Juan made a letter to Jacky after he read many effects of pre-marital sex:

Dear Jacky,

Then it is a good decision that we both made a PURITY PROMISE in the presence of God, our parents, friends, and had a purity ring to remind us to sacrifice and to wait until marriage.

It preserved the thrill, the excitement of that first experience without guilt, without the bad effects, and without the lasting regret that many experienced. Yes, they may recover from it by the grace of God, but the scars of it are there in their minds.

It is hard especially that both of us are young, you are beautiful, and is close emotionally and physically, our relationship is approved by both our parents, all around us had sex in gestures, in language, in jokes, and many give us the motive that they want us, is a temptation to gratify the fleshly desires which are inherent in our human body. We have the greatest tendency to fall, but others have done it, many have succeeded, we also can, by God's grace.

Yes, I feel horny at times when I'm with you. I fight it with my respect for you.
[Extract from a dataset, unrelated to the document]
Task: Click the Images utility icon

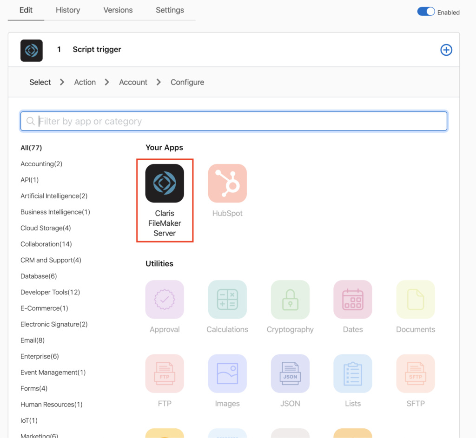Action: pyautogui.click(x=227, y=374)
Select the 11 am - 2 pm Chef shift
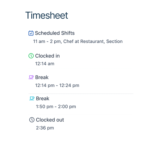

I admit there were times I am tempted to go beyond, but I think, we are near our marriage, let's hold on for a little while, we can have what we want physically, unlimited joy with you.

Thanks for our love, it is God's gift to us.

Love you,

Juan

Juan sends this to her email.

Jacky replied to the email.

Dear Juan,

Sorry for sometimes I tease you when I am with you. I sometimes also admit I wish you will kiss me longer not like your usual kiss in my forehead. But I know there will be a time for that.

Sometimes I am tempted to let you see my body, but I know you will have me whole when we are married.

Love is not based on physical attractions alone we may lose it when we get old, it is in our commitment to love as husband and wife when we are already there.

Thank you for you, our parents who taught us to be strong, to be a person of character that can control and discipline our bodies of instincts and lust. Especially to God whom we trust.

Yes, I am willing to wait for a little while, we will walk that center aisle to promise to God and everybody that we will love, respect, and support each other, in richer or poorer, in sickness or in health, till death do us part.